Forty of 52 convention center contracts included these special breaks from July to December 2011. The average discount knocked 54 percent off the room's listed price.
The new report includes a searchable website (JohnLocke.org/site-docs/research/RCC) to help taxpayers keep track of these discounts.
"Like other cities across the country, Raleigh rushed to 'save' its downtown several years ago by forcing taxpayers to pay for an expensive, deficit-producing convention center," said report co-author Dr. Michael Sanera, JLF Director of Research and Local Government Studies. "Even before the doors opened, we warned in 2008 that the new convention center was destined to become a money pit for taxpayers. Our latest research suggests we were right."
"A glut of convention center space nationwide has forced Raleigh and other cities to make a choice: Provide more taxpayer-funded discounts and subsidies to lure events to the center, or face the prospect of an empty building," he added.
Sanera and JLF research intern Kevin Munger found that the discounts offered during the last six months of 2011 fit in with the pattern of discounts awarded during the convention center's opening months. "During the Raleigh Convention Center's first 10 months of operation in 2008 and 2009, discounts totaled $555,000. The average discount was 58 percent off the list price."
More than just the average size of the discounts disturbed JLF researchers. "These discounts varied widely from customer to customer," Sanera explained. "A dozen unlucky organizations received no discount and paid full price. Eighteen of the 40 groups with discounts received deals knocking 60 percent to 100 percent off the convention center's listed room price."

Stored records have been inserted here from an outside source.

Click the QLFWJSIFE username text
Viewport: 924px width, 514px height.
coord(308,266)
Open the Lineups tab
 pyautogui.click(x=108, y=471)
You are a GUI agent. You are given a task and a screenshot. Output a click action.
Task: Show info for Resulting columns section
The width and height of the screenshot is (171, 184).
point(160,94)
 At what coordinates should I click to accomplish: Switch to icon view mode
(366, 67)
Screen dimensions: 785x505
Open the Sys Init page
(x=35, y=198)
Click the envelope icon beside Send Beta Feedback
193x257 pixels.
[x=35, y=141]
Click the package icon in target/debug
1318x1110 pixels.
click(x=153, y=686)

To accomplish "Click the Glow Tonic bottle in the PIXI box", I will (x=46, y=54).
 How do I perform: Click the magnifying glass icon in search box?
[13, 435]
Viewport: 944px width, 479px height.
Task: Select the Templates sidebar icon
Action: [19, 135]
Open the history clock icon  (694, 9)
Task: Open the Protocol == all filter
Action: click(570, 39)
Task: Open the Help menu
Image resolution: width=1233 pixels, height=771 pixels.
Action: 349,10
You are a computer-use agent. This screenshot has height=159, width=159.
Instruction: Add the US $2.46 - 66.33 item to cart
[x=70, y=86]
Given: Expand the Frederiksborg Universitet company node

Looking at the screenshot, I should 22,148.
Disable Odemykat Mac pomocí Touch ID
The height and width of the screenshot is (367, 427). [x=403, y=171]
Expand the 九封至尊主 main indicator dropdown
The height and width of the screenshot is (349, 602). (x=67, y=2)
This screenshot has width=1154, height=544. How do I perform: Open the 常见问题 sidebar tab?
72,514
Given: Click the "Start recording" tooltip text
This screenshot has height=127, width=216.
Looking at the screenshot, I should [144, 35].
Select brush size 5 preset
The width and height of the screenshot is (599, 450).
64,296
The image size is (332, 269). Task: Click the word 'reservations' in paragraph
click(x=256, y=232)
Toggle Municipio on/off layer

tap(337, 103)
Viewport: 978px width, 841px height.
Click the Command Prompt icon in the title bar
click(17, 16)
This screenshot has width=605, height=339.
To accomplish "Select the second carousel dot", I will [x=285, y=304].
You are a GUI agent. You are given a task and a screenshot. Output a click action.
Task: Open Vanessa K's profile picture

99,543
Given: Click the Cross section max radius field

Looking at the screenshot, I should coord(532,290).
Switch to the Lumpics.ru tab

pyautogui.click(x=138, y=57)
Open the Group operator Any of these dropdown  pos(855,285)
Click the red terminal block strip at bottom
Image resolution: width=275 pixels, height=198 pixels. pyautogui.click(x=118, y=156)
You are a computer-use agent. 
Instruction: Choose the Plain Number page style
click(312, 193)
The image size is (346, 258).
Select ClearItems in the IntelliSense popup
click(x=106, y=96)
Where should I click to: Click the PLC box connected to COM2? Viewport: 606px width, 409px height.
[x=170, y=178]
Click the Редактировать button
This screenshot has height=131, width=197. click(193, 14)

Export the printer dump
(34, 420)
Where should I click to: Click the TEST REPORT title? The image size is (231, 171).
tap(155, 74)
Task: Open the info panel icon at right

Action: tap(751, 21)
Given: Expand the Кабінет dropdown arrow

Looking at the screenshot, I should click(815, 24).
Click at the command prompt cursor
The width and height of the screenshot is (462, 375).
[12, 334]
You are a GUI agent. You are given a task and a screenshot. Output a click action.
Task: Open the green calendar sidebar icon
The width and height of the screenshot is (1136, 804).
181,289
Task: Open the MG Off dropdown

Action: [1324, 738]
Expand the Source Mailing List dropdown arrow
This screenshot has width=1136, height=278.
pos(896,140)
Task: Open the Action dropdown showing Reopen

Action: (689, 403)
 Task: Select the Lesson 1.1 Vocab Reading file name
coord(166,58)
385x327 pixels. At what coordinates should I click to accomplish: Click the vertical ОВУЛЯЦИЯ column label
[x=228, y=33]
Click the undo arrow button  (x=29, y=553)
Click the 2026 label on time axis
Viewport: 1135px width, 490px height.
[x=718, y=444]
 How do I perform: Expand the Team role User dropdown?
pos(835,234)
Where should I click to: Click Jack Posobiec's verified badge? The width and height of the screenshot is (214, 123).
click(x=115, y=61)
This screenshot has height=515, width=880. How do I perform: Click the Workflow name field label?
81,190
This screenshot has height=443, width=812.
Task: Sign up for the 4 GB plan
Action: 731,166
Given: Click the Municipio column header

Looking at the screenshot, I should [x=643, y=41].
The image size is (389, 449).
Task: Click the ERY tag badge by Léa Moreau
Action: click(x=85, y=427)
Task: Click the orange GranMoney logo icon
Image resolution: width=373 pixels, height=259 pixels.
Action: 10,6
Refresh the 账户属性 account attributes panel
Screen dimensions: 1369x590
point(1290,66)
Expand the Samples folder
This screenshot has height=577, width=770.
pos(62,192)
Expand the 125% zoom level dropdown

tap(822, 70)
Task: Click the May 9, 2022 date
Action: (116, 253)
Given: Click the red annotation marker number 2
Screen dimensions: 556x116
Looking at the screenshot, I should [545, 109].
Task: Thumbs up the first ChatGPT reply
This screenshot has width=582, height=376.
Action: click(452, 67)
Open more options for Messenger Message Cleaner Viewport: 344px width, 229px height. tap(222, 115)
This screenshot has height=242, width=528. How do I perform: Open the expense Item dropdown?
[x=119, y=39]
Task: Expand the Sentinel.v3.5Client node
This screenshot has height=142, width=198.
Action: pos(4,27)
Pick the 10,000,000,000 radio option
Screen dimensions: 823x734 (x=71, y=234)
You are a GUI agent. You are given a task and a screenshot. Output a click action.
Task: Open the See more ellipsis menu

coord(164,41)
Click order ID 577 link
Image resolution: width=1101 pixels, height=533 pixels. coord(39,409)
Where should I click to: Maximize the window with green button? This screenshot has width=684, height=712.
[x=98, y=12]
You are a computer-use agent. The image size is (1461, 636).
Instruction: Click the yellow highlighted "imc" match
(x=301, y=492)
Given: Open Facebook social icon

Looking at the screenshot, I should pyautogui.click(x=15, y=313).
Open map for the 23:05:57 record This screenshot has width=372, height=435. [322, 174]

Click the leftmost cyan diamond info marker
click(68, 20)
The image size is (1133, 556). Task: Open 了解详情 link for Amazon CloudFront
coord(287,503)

"Taxpayers need to be aware that RCC staff have broad discretionary power to award discounts, including the power to grant free use of RCC space," he added. "That practice is obviously vulnerable to political favoritism and potential corruption."
Convention center officials argue that room discounts are tied to contract requirements for food and beverage sales.
"That argument is weak for two reasons," Sanera said. "First, revenue from food and beverage sales goes to a private company with a monopoly contract, rather than the taxpayer-funded center itself. Second, the policy is not administered evenhandedly. The size of the discount does not correspond directly to the level of food and beverage sales. This flies in the face of government transparency."
Sanera also disputes the argument that taxpayer discounts and subsidies help Raleigh by luring people downtown. "It makes no sense for taxpayers to subsidize hotels and restaurants downtown, thus discriminating against hotels and restaurants in other parts of the city that collect taxes to pay for the subsidies."
Taxpayers also reap no benefit from subsidies that pay for local meetings and conventions, Sanera said. "It's unclear how many of the Raleigh Convention Center's events simply move people from one part of the city to another."
"Even in the case of conventions that bring people downtown from other parts of the state or nation, the discounts are neither moral nor just," he said. "Ask yourself who pays the subsidies and who benefits from them. Very few people would have the audacity to claim openly that financially better-off downtown property and business owners should be subsidized by taxpayers who are not well off."
The Raleigh Convention Center's costs outweigh its benefits, Sanera said. "Many Raleigh leaders boast that the city is at the forefront of progressive trends," he said. "As far as convention centers go, Raleigh is a follower rather than a leader. The city has failed to learn from other convention center catastrophes across the country."
"Raleigh is going down the same dismal road that leads to never-ending taxpayer subsidies that transfer wealth from the have-nots to the haves," Sanera added.